American-born British noblewoman

Helen Vivien Beresford, Baroness Decies, formerly Helen Vivien Gould (May 2, 1893 - February 3, 1931) was an American socialite and philanthropist. She was one of the two Jay Gould descendants to marry into European aristocracy.

==Early life==
Helen Vivien Gould was born on May 2, 1893, in the United States. She was the fourth of seven children born to George Jay Gould (1864–1923), a railroad executive; and Edith Kingdon (1864–1921), an actress. Among her siblings were Kingdon Gould I, Marjorie Gwynne Gould, Jay Gould II, Edith Catherine Gould, and Gloria Gould.
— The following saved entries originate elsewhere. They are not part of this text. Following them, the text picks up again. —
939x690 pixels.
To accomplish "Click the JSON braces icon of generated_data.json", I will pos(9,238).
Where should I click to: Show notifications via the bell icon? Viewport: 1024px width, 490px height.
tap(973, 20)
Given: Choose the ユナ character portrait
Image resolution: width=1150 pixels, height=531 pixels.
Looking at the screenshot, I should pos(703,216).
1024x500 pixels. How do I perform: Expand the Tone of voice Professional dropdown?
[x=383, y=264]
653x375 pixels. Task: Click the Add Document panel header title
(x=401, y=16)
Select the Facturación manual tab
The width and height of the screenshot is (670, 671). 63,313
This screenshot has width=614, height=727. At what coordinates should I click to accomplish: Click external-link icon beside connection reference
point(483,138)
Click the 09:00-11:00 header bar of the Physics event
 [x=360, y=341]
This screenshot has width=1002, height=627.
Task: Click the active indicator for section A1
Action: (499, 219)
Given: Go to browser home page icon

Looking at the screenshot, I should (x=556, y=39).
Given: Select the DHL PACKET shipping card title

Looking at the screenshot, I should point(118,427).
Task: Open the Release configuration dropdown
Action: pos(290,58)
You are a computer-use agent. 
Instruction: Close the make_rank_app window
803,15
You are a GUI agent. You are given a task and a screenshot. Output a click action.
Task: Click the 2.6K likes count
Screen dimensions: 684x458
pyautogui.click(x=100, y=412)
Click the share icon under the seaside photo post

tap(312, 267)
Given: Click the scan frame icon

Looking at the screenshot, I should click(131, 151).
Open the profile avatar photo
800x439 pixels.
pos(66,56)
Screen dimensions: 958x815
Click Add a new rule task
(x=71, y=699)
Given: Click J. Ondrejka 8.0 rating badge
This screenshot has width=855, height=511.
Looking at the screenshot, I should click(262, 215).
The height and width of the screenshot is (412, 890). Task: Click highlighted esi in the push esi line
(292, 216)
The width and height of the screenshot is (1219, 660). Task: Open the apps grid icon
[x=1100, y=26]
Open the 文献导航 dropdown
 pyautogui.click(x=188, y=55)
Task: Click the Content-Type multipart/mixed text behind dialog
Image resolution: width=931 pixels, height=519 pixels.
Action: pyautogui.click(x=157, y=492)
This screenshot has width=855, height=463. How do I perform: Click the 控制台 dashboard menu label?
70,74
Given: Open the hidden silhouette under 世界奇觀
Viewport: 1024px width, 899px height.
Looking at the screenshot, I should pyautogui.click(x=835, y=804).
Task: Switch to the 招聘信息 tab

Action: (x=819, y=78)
Her paternal grandparents were Jay Gould, a leading American railroad developer and speculator known as one of the ruthless robber barons of the Gilded Age, and Helen Day (née Miller) Gould.

==Personal life==
On February 7, 1911, Helen married John Graham Hope de la Poer Horsley Beresford (1866–1944), the 5th Baron Decies. John was the son of William Robert John Beresford, 3rd Baron Decies and Catherine Anne Dent. Together they had three children:

- Eileen Vivien de la Poer Beresford (1912-1975) who married Robert Alfred O'Brien
- Catherine Moya de la Poer Beresford (1913–1967) who married Patrick Herbert Bellew in 1936. They divorced and she married Max Wilhelm Johannsen in 1946.
- Arthur George Marcus Douglas de la Poer Beresford (1915-1992) the 6th Baron Decies

She died in February 1931 of jaundice and a heart attack in London. After her death, Lord Decies married Elizabeth Wharton Drexel, the daughter of Joseph William Drexel, on May 25, 1936. He died on 31 January 1944 at age 77.